**WORK TO COMPLETE:** Only the pictures are to be dropped; return all other data below exactly.

**DATA RECORDS:**

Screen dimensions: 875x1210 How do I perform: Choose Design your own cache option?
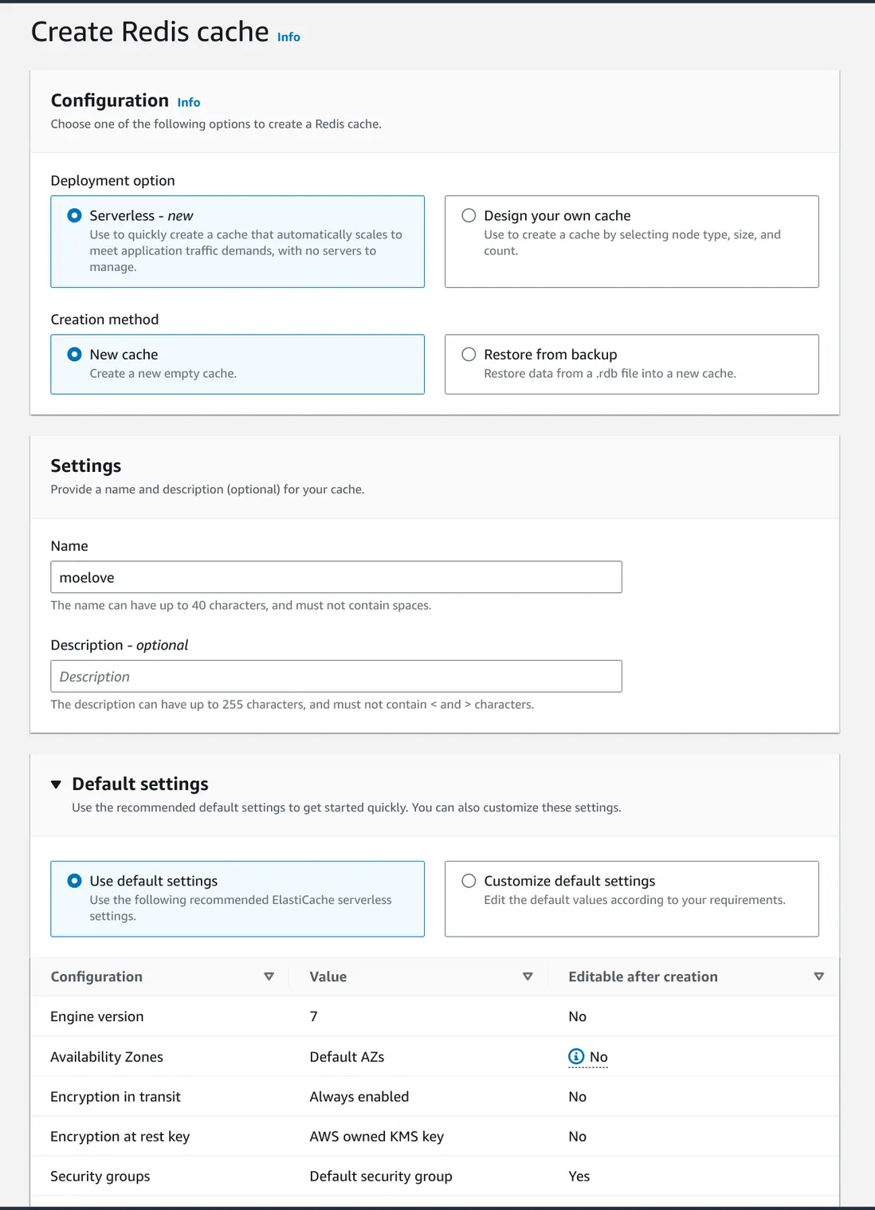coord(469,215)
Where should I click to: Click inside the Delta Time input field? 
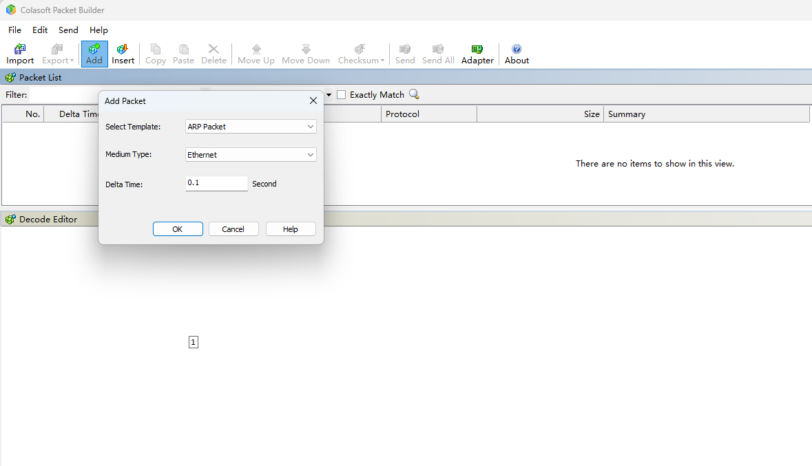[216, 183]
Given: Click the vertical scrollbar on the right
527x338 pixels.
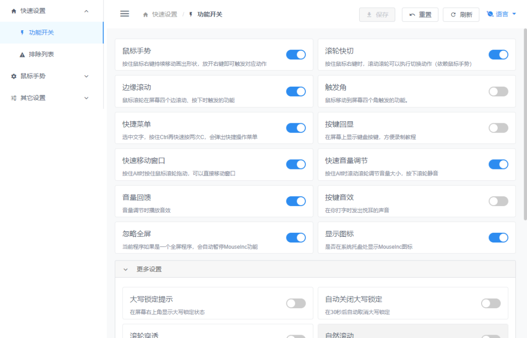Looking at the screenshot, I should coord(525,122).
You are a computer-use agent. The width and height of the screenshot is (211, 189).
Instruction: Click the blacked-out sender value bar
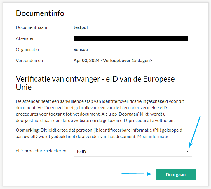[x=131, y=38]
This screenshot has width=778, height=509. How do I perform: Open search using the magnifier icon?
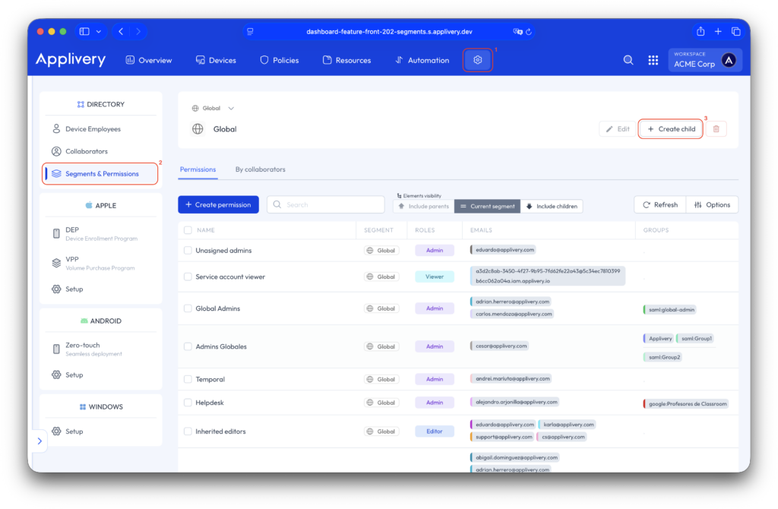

**SOLUTION TO THIS PROBLEM:**
Screen dimensions: 875x1210 How do I perform: Choose Design your own cache option?
coord(469,215)
Where should I click to: Click inside the Delta Time input field? 
[216, 183]
Given: Click the vertical scrollbar on the right
527x338 pixels.
Looking at the screenshot, I should coord(525,122).
You are a computer-use agent. The width and height of the screenshot is (211, 189).
Instruction: Click the blacked-out sender value bar
[x=131, y=38]
This screenshot has width=778, height=509. How do I perform: Open search using the magnifier icon?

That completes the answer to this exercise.